SBS (Sinir Bozma Sınavı)

  Bir açılımı daha var, "Seviye Belirleme Sınavı" diye. Ama bence bu çok saçma. Ne yani kötü puan alınca "seviyesiz" mi oluyoruz? Ha, biz maNga fanları için bir açılımı daha da var, "Sakın Bana Söyleme". O da iyi şarkıdır, dinleyin. Neyse, asıl konumuza gelelim.
  Her şey bitti işte. Sınava girdim, yaptım ve çıktım. Bu saçma sınavı bu kadar büyütmemin tek sebebi, bir yıldır her konunun, yaptığım çoğu şeyin SBS'ye bağlanmasıydı. Uyurken bile SBS için uyuyordum. Yemek yerken, nadiren de olsa film izlerken, müzik dinlerken, özellikle bu yıl sanki her şeyi SBS için yapıyordum. Ben dün sadece o kodlama kağıdını teslim etmedim gözetmen öğretmene. Sekiz yılın emeğini, o sıcak yaz tatillerinde ders çalıştığım zamanları, özellikle bu yıl beni gezmeye çağıran arkadaşlarıma söylediğim "hayır"ları, "Öğretmenim, bana birkaç saat ayırabilir misiniz? Sorularım var."ları, "Hadi son aylar, sık dişini!"leri, altı yüz yedi yüz liralık kitapları,sinir nöbetlerimi, nadiren gözyaşlarımı, kısacası sekiz yıldır bana ifade edilmesini istemeyeceğim şeyler ifade eden hemen hemen her şeyi verdim ben gözetmen öğretmene.
  Ve hiçbir şey kalmadı sanki elimde. Öyle çok şey bitti ki, mal gibi kaldım ortada. Hala rüyada gibiyim. Hala o bir yıldır durmaksızın sözünü ettiğimiz SBS'nin geçmiş olmasını algılayamıyorum. Ve bunun nedenini çok iyi biliyorum.

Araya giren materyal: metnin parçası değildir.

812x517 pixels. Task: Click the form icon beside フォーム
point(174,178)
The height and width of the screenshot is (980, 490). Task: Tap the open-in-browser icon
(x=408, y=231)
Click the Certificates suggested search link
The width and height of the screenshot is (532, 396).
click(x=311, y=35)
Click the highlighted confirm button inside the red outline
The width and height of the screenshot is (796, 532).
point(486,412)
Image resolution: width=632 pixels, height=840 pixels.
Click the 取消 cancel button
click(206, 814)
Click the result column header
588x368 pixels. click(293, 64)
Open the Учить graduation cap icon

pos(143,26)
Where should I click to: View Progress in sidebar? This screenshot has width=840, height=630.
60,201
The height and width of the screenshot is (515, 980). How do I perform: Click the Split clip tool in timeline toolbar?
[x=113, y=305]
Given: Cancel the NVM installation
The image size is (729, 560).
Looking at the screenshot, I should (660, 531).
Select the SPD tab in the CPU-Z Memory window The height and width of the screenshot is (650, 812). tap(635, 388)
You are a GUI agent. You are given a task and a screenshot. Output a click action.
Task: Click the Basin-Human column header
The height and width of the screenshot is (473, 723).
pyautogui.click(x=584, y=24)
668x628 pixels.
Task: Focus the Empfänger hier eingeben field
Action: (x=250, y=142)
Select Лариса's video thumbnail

  Çünkü bir yıldır SBS'den öyle çok, öyle hayatiymişçesine bahsedildi ki, her şey öyle çok SBS'ye göre planlandı ki, kafamızda bambaşka bir şey oluştu. Bir kavram vardı bizim için: SEBESE. O kavram, her nefesi sanki onun için aldığımız bir güç haline geldi. Sekiz Haziran günü bambaşka bir şey bekliyorduk. Ve her şeyin böyle normal olması, dün girdiğim sınavın o bir yıldır uğruna çalıştığımız seviye belirleme sınavı olduğuna inandırmıyor beni bir türlü. Her şey fazla normaldi. Sınıfa gittim. Oturdum. Önce kodlama kağıdı geldi. Ardından sınav kitapçığı. Soruları çözdüm. Zamanı yetiştireceğim diye canım çıktı. Gerçi diğer sınavlardan farklı olarak, bu sınav "Hadi lan, tutmayacak fen lisesi!" modunda geçti. Sınavdan çıkınca etrafımda ağlayanlar vardı. Hem de asla ve asla gözyaşlarına değmeyecek bir sınav için... Haklılar. Ben ağlamamıştım, ama titriyordum. Ve ben bunları bu yıl girdiğim birçok deneme sınavında yaşamıştım. Her neyse, sonra eve geldik.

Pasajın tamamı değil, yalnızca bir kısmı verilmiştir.